* [Activity]: With pictures left out, retype exactly the lines from the one containing "This screenshot has height=2178, width=693." through the final line of the entries.
[Dataset excerpts Boundary: Start]
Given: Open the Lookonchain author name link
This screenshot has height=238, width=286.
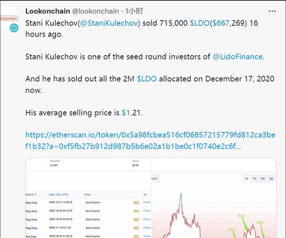Looking at the screenshot, I should 48,11.
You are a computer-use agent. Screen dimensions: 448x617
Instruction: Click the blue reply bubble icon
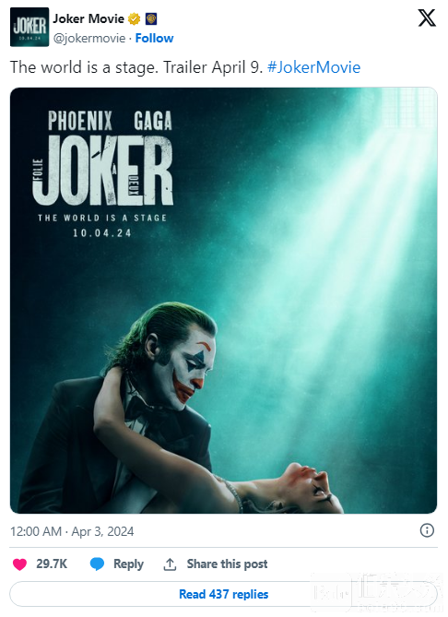coord(97,564)
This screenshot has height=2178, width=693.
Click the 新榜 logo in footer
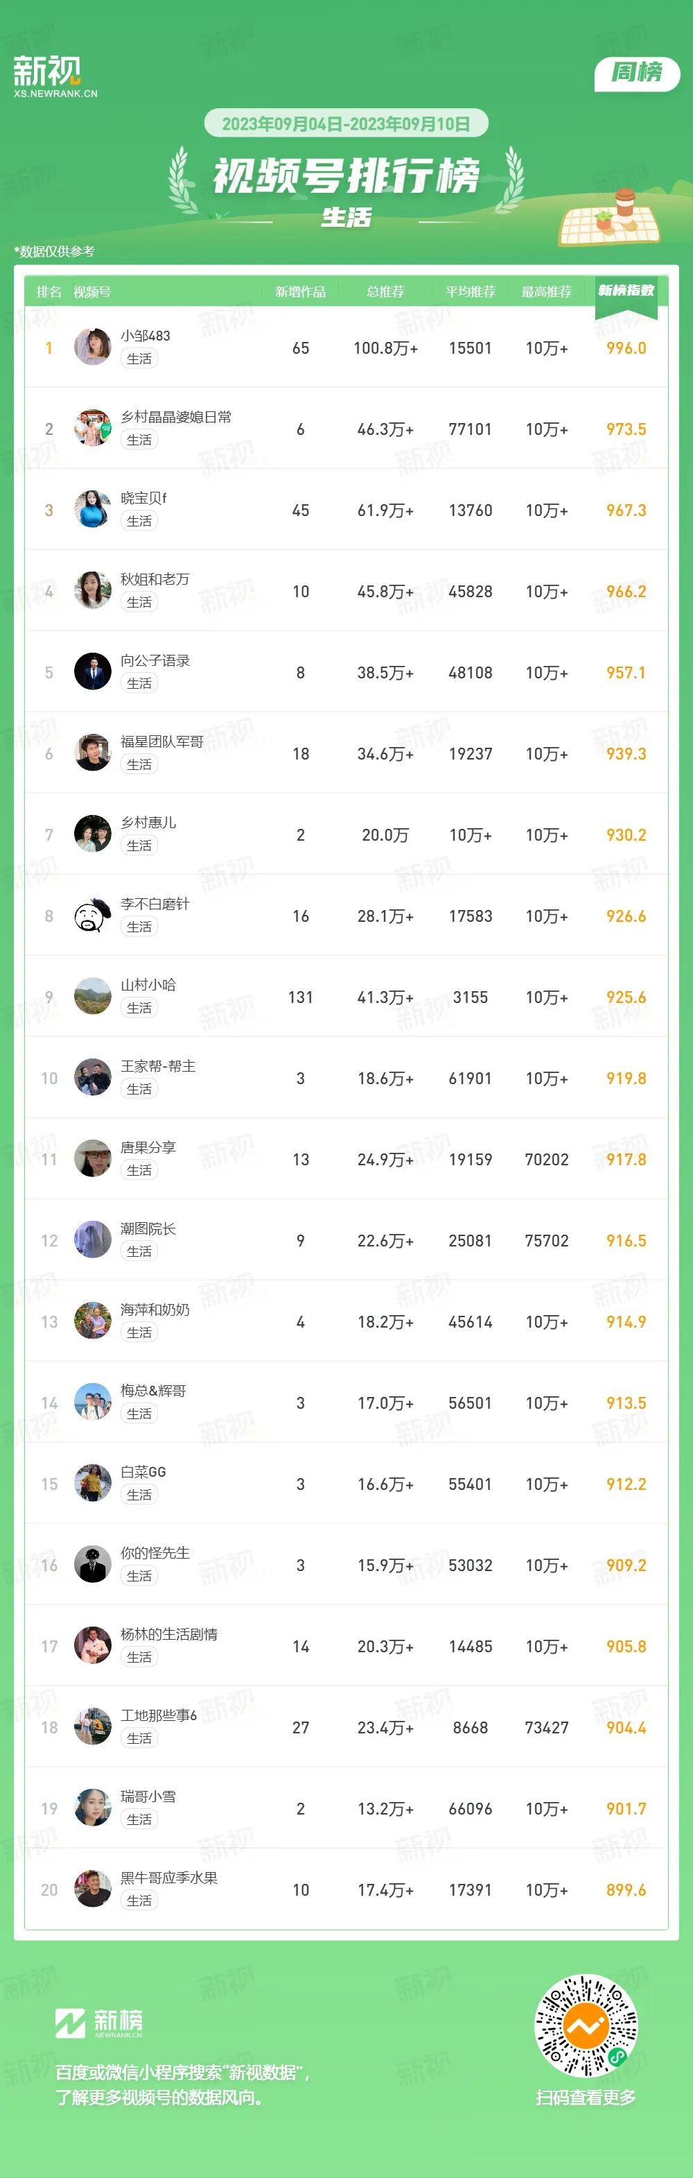click(x=99, y=2023)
[Dataset excerpts Boundary: End]
* [Written solution]:
This screenshot has height=2178, width=693.
Click the 新榜 logo in footer
click(x=99, y=2023)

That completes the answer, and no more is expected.